— What needs to be done —
With pictures left out, please repeat word for word the lines from the one containing "Task: Select the Basemap tool" through the end of the records.

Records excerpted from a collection
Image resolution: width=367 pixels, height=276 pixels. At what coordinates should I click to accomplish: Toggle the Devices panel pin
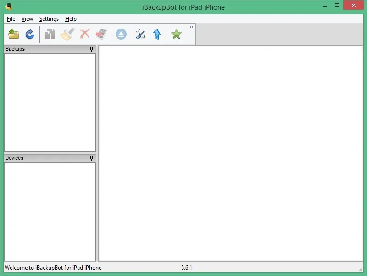click(x=91, y=158)
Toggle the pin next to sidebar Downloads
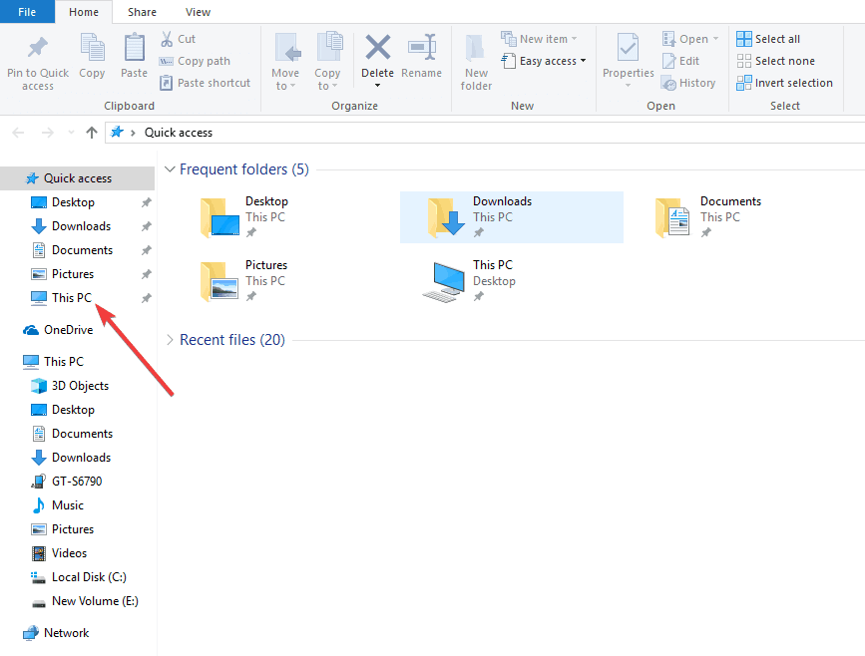The width and height of the screenshot is (865, 656). (x=147, y=226)
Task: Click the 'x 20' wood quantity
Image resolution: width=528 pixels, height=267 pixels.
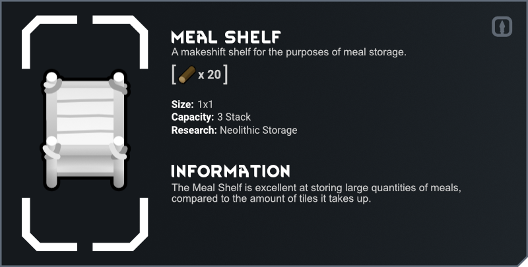Action: 209,74

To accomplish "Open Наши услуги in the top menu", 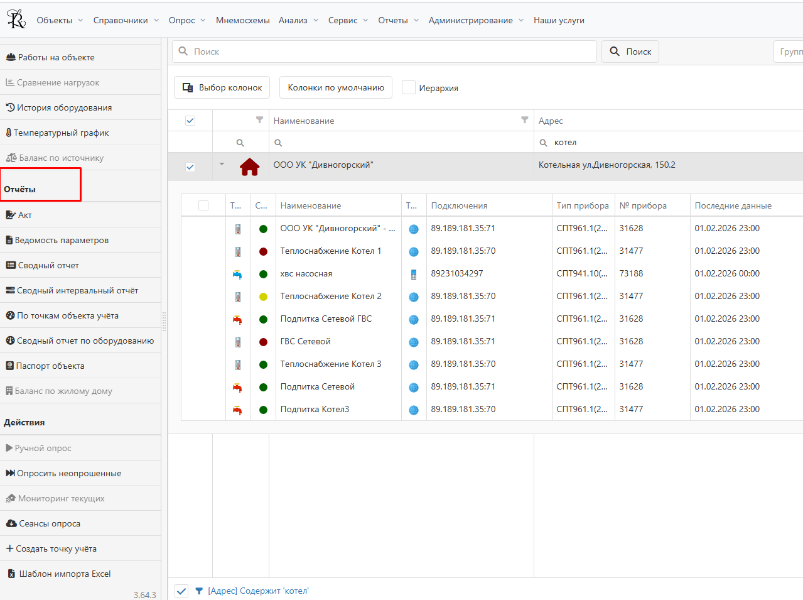I will [x=559, y=20].
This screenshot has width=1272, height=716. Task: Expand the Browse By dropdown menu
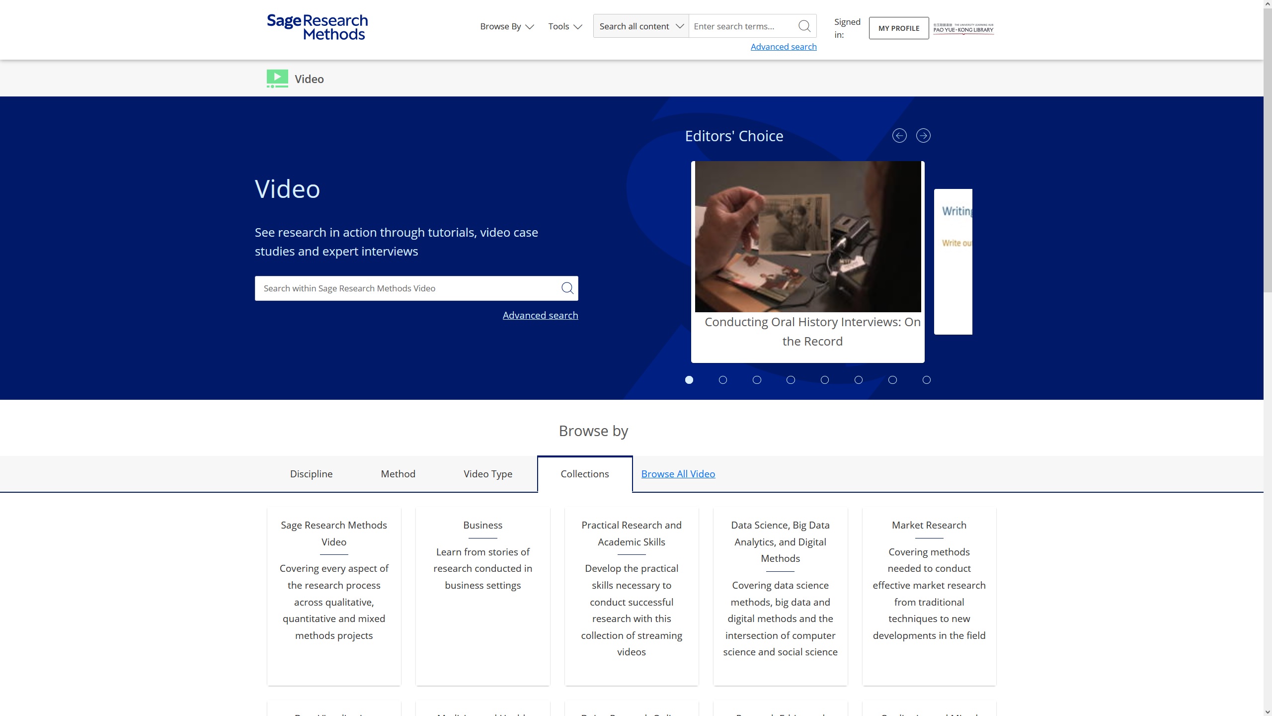pos(506,26)
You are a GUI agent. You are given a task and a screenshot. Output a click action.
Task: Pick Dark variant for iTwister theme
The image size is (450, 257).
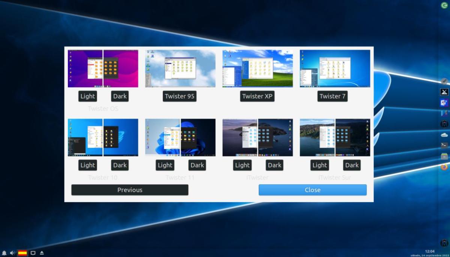275,165

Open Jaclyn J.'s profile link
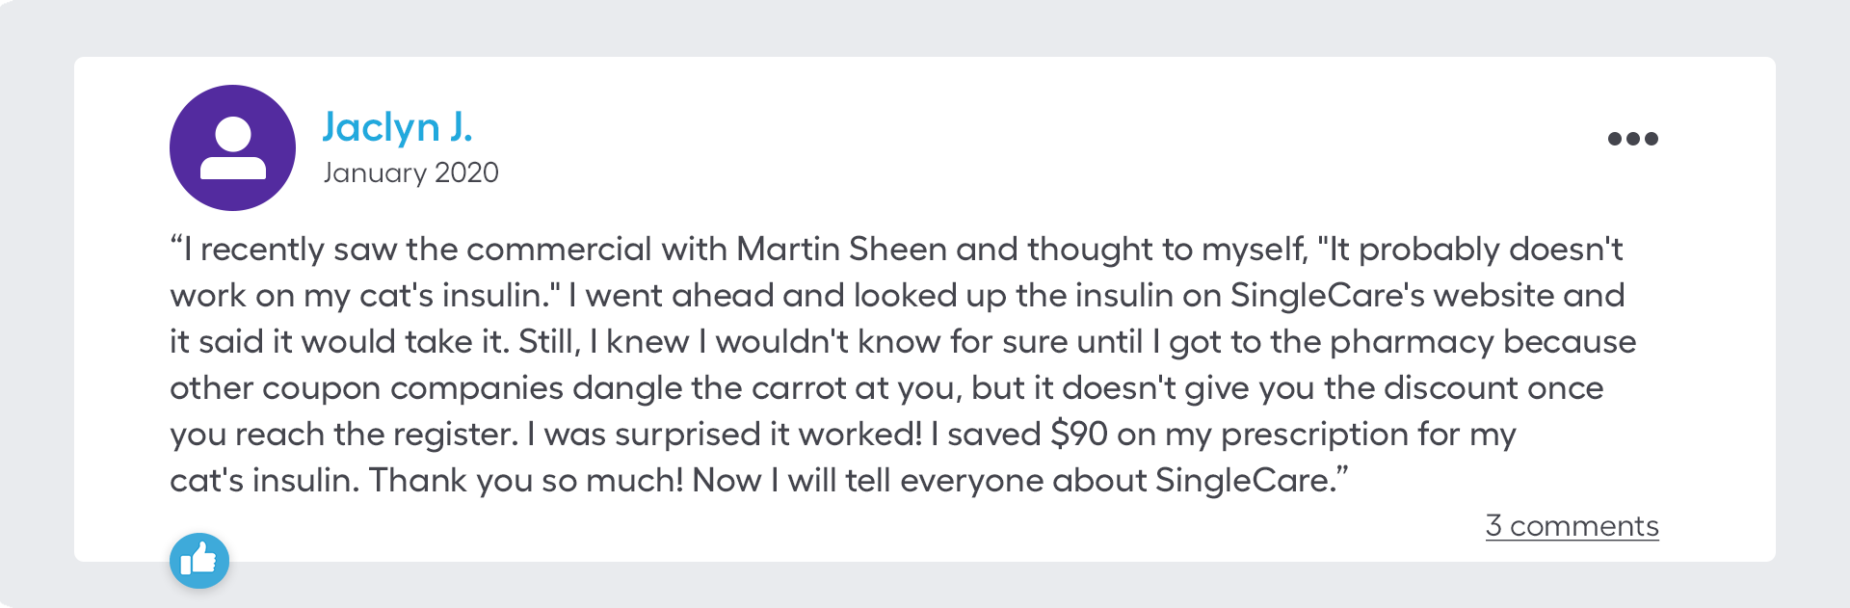(398, 125)
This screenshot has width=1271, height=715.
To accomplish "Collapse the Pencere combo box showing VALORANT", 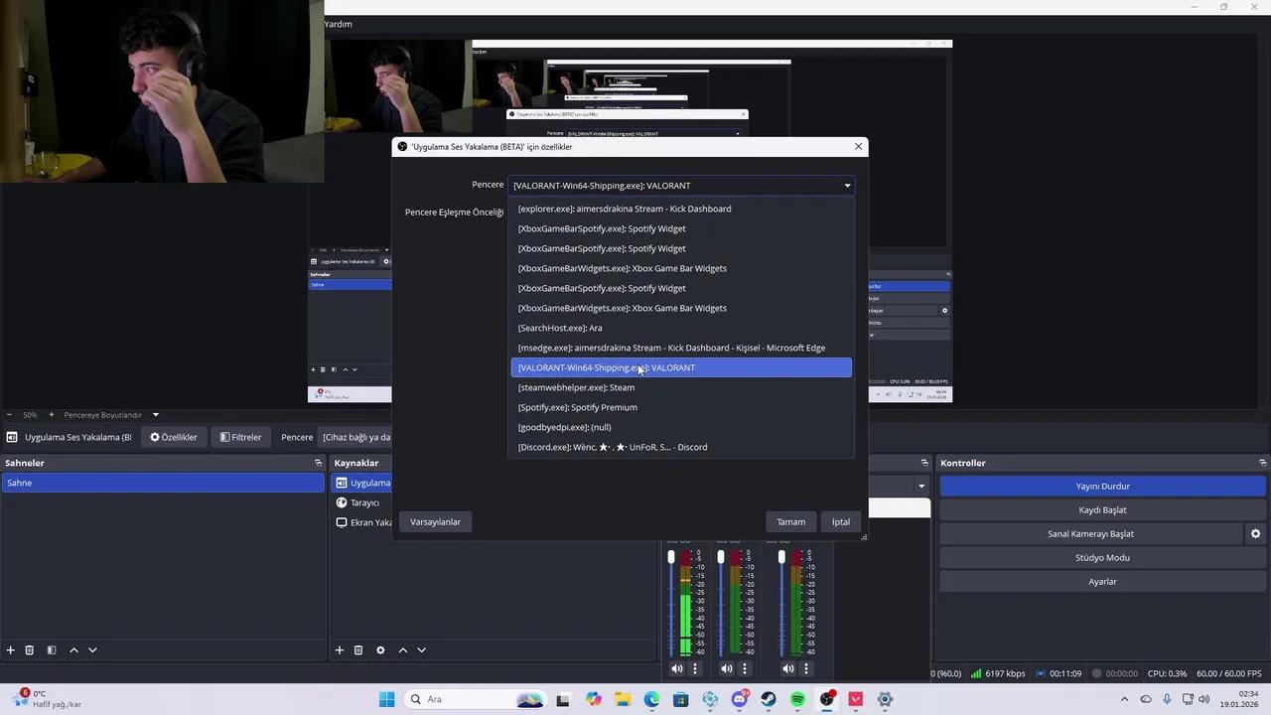I will click(847, 186).
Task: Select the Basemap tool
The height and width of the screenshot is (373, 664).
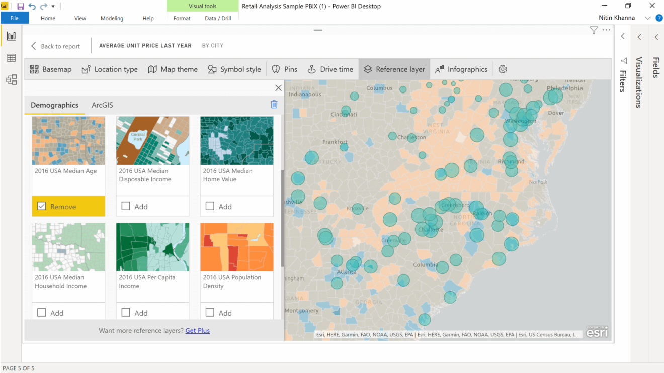Action: click(50, 69)
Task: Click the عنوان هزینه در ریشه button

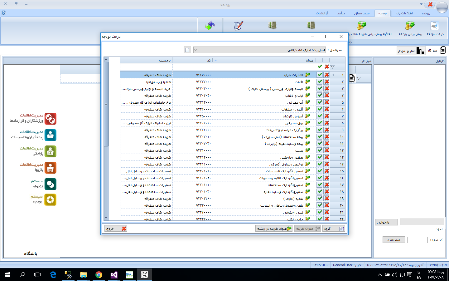Action: (274, 229)
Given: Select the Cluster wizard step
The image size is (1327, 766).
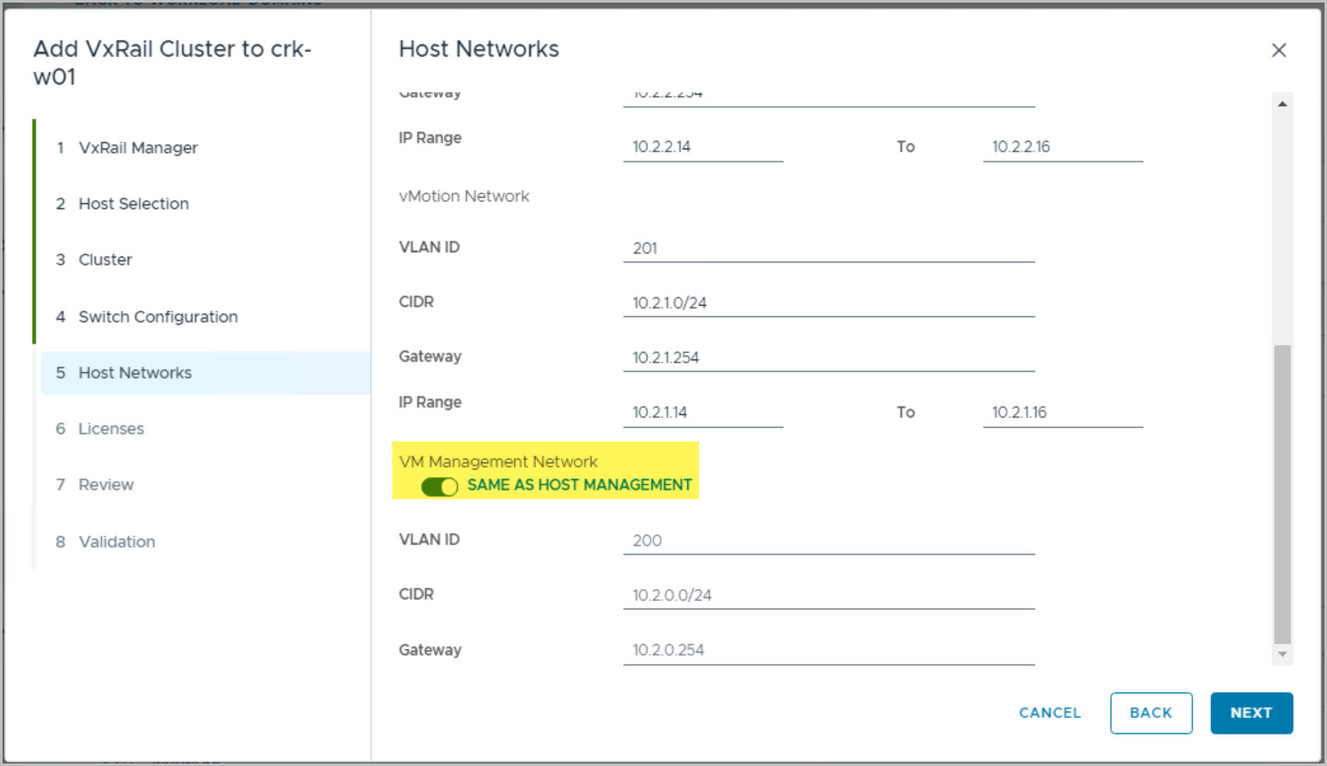Looking at the screenshot, I should point(105,260).
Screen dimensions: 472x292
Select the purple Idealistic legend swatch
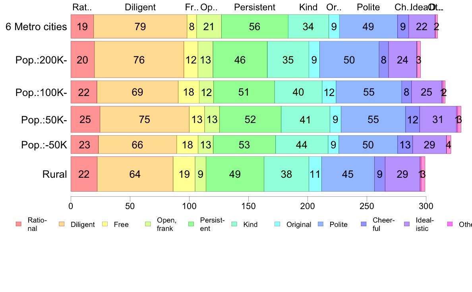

— Written solution —
Task: Select the Basemap tool
The height and width of the screenshot is (373, 664).
Action: click(50, 69)
Task: Click the عنوان هزینه در ریشه button

Action: (274, 229)
Given: Select the Cluster wizard step
The image size is (1327, 766).
Looking at the screenshot, I should point(105,260).
Screen dimensions: 472x292
Select the purple Idealistic legend swatch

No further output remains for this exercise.